In the ontology engineering perspective, ontology evaluation and validation is another important issue where much attention should be given. The ontology developed need to be evaluated and validated to ensure the consistency of ontology. We find that this part of research are often neglected and rarely reported in previous studies. Ensuring the validity of ontology is a complicated task that usually involves domain experts and explicit human judgments. In order to reduce human efforts and ensuring better evaluation and validation, building ontology collaboratively is one of the ways to define better upper ontology where ontologist can have a shared consensus during the process of ontology development. Web-based ontology editing tools, such as Web Protégé,Footnote 1 can be a promising starting point towards collaborative ontology evaluation and validation.

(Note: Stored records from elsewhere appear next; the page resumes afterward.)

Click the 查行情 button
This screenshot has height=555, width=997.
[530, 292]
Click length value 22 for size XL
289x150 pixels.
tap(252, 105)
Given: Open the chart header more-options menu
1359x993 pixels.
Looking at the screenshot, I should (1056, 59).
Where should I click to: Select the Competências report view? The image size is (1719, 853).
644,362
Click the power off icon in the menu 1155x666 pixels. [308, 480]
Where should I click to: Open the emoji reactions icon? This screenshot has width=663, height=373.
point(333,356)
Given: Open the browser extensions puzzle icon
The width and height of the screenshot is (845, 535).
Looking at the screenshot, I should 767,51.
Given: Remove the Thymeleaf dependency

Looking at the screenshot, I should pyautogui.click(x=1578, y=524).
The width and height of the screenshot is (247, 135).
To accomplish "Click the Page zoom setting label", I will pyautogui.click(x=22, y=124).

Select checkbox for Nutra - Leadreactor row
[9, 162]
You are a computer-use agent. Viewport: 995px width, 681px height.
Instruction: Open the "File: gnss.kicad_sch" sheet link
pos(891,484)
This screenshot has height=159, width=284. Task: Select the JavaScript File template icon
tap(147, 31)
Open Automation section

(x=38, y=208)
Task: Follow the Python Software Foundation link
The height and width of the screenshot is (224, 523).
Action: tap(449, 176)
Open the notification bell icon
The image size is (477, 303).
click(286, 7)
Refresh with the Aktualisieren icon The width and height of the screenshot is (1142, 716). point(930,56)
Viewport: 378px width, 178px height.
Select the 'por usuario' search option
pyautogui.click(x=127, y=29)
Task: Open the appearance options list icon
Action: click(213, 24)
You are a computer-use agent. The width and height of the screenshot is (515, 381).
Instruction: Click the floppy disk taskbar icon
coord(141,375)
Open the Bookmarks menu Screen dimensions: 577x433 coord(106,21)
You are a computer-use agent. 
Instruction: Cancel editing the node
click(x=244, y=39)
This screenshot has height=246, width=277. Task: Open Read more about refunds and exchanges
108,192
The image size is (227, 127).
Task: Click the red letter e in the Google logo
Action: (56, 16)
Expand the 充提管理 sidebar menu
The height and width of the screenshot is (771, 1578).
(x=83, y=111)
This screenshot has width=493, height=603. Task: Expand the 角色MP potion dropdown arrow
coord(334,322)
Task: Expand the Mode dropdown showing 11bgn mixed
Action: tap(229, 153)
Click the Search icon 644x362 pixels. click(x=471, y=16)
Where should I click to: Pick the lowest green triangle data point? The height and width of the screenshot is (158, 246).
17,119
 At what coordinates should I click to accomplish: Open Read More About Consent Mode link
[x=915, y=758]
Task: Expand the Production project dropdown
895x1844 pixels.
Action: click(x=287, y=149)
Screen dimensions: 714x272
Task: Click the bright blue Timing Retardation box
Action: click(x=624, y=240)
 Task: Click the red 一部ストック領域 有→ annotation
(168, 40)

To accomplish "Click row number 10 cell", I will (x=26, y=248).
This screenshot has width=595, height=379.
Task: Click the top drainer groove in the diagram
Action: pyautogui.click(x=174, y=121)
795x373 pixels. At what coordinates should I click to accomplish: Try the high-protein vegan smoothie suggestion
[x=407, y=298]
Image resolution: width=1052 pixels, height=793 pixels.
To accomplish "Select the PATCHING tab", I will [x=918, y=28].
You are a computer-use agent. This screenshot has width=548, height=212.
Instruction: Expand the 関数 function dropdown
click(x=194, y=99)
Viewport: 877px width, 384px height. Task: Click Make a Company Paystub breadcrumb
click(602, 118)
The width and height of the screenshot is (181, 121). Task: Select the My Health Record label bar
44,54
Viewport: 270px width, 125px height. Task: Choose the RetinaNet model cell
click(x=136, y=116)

Based on the capabilities and the current trends of using ontology in design engineering, we are able to foresee a few other potential applications that are worth of investigation. Some of the potential future works include, but are not limited to, the annotations of non-textual design information such as sketches, CAD models and design animations; the representation of sequential design information such as event logs for design changes, and the cognitive aspects of design, such as design rationale, aesthetics and styling of design artifacts. All these research areas are interesting topics that await further investigation.

5 Conclusion

Ontology is identified as a feasible modeling solution for rich knowledge modeling scenarios towards comprehensive design information and knowledge management. The practical applications of ontology in design engineering have presented a great promise in the design information and knowledge management perspective. This study provides a survey on the state of the art application of ontology in design information and knowledge management. We have discussed about the methodology for ontology development that includes established guidelines proposed in library science and computer science as well as those proposed in the design information domain. We have also identified three major categories of ontology applications in design information and knowledge management: (1) design information annotation, sharing and retrieval; (2) interoperability; (3) product design configuration. The applications of ontology in the three major categories are presented. Furthermore, a number of future research issues and applications on utilizing ontology in design engineering have been critically reviewed and presented in this chapter.